Problem to solve – In the data below, find the line that contains "Accept (134, 2545)" and the line that contains "アプリストアからDropboxをダウンロード (306, 2515)". Copy both, plus every line between them, exactly.

(Data for the task begins)

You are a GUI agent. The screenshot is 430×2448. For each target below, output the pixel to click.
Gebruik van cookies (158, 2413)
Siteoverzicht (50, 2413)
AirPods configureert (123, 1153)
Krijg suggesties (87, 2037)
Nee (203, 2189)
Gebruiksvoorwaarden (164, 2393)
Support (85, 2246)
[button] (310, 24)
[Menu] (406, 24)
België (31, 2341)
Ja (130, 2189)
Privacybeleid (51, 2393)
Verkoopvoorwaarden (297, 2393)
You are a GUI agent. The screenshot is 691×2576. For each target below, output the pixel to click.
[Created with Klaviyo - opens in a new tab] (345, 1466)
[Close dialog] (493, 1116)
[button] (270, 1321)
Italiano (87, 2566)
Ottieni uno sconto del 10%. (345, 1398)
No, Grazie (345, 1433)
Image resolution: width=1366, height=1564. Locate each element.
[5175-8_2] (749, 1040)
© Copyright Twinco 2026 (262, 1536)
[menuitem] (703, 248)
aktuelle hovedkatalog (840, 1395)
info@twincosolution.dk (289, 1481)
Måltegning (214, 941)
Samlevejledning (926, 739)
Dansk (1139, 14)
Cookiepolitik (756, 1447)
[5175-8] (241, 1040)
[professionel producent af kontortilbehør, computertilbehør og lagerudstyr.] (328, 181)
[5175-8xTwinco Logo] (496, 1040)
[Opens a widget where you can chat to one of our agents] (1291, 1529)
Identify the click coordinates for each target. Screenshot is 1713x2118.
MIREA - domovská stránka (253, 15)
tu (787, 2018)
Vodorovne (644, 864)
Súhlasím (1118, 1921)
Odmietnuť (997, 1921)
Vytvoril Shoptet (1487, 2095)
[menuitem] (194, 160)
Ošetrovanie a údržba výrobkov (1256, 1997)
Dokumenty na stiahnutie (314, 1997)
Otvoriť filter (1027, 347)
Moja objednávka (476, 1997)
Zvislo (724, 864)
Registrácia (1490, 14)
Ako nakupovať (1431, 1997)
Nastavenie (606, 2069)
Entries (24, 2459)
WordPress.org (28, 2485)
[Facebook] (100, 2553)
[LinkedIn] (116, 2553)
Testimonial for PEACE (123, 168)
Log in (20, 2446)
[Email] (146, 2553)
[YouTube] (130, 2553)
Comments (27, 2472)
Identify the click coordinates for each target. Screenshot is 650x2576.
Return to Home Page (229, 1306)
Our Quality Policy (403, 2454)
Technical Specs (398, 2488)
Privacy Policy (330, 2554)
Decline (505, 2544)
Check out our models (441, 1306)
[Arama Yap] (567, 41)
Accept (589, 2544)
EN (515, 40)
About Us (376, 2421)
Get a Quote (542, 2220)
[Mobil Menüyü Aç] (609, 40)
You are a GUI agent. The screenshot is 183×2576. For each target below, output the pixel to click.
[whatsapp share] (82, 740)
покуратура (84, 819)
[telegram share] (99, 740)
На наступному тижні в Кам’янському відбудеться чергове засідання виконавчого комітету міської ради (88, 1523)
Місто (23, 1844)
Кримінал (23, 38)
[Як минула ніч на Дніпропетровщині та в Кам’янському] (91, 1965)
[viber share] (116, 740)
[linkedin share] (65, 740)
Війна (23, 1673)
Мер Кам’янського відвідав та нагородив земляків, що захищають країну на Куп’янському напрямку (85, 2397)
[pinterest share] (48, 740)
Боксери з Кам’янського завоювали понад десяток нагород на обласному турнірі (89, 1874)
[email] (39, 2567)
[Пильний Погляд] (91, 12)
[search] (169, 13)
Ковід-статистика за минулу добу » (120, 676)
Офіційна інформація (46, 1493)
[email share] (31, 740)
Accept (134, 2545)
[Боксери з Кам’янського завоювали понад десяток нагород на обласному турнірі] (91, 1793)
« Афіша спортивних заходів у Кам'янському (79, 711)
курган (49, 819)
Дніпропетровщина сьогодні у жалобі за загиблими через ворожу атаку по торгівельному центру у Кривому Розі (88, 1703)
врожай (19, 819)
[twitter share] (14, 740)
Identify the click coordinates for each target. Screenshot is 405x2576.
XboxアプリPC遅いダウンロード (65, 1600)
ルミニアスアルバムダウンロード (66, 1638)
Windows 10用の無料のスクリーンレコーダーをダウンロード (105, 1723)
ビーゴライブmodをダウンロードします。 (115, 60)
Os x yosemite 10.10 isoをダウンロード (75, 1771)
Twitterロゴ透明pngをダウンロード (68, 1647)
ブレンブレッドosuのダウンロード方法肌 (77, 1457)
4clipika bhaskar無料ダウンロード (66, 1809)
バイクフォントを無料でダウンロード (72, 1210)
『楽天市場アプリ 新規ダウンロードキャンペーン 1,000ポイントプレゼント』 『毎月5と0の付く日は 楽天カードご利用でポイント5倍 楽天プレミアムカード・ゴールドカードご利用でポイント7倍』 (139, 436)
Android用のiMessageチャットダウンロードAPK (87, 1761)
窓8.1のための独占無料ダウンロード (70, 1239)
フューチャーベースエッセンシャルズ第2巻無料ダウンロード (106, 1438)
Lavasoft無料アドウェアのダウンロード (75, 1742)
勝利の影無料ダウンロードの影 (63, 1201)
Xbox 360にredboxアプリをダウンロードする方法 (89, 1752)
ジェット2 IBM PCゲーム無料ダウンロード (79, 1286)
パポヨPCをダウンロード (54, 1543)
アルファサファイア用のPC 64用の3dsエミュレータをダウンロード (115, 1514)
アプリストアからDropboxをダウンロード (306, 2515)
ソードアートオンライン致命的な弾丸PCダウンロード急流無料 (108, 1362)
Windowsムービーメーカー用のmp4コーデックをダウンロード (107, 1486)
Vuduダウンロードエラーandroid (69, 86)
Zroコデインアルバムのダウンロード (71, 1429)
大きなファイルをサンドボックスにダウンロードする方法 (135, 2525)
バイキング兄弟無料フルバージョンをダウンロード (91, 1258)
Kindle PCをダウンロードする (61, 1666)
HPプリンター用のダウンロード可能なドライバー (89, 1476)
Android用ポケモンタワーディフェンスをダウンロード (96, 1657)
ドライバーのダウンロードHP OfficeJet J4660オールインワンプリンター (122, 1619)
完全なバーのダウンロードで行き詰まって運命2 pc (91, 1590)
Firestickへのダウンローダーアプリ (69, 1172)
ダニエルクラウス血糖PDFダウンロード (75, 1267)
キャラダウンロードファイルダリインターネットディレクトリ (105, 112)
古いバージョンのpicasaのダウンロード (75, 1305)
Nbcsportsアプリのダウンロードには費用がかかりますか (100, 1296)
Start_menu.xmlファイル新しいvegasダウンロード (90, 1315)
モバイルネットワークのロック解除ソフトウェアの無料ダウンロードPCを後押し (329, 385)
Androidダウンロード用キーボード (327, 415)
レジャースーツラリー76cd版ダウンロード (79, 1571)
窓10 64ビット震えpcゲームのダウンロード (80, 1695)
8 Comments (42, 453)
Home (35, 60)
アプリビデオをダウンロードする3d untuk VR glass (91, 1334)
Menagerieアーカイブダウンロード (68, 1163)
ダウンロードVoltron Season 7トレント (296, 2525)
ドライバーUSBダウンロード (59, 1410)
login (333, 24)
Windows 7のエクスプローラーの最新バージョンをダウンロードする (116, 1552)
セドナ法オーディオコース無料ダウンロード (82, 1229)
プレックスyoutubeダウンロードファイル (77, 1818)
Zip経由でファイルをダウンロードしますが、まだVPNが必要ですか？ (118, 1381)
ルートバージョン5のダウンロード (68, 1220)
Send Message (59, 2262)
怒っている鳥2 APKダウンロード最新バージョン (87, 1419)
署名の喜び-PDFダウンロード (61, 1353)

(Data for the task ends)

Answer to the exercise –
Accept (134, 2545)
[Боксери з Кам’янського завоювали понад десяток нагород на обласному турнірі] (91, 1793)
« Афіша спортивних заходів у Кам'янському (79, 711)
курган (49, 819)
Дніпропетровщина сьогодні у жалобі за загиблими через ворожу атаку по торгівельному центру у Кривому Розі (88, 1703)
врожай (19, 819)
[twitter share] (14, 740)
Identify the click coordinates for each target. Screenshot is 405x2576.
XboxアプリPC遅いダウンロード (65, 1600)
ルミニアスアルバムダウンロード (66, 1638)
Windows 10用の無料のスクリーンレコーダーをダウンロード (105, 1723)
ビーゴライブmodをダウンロードします。 (115, 60)
Os x yosemite 10.10 isoをダウンロード (75, 1771)
Twitterロゴ透明pngをダウンロード (68, 1647)
ブレンブレッドosuのダウンロード方法肌 (77, 1457)
4clipika bhaskar無料ダウンロード (66, 1809)
バイクフォントを無料でダウンロード (72, 1210)
『楽天市場アプリ 新規ダウンロードキャンペーン 1,000ポイントプレゼント』 『毎月5と0の付く日は 楽天カードご利用でポイント5倍 楽天プレミアムカード・ゴールドカードご利用でポイント7倍』 (139, 436)
Android用のiMessageチャットダウンロードAPK (87, 1761)
窓8.1のための独占無料ダウンロード (70, 1239)
フューチャーベースエッセンシャルズ第2巻無料ダウンロード (106, 1438)
Lavasoft無料アドウェアのダウンロード (75, 1742)
勝利の影無料ダウンロードの影 (63, 1201)
Xbox 360にredboxアプリをダウンロードする方法 (89, 1752)
ジェット2 IBM PCゲーム無料ダウンロード (79, 1286)
パポヨPCをダウンロード (54, 1543)
アルファサファイア用のPC 64用の3dsエミュレータをダウンロード (115, 1514)
アプリストアからDropboxをダウンロード (306, 2515)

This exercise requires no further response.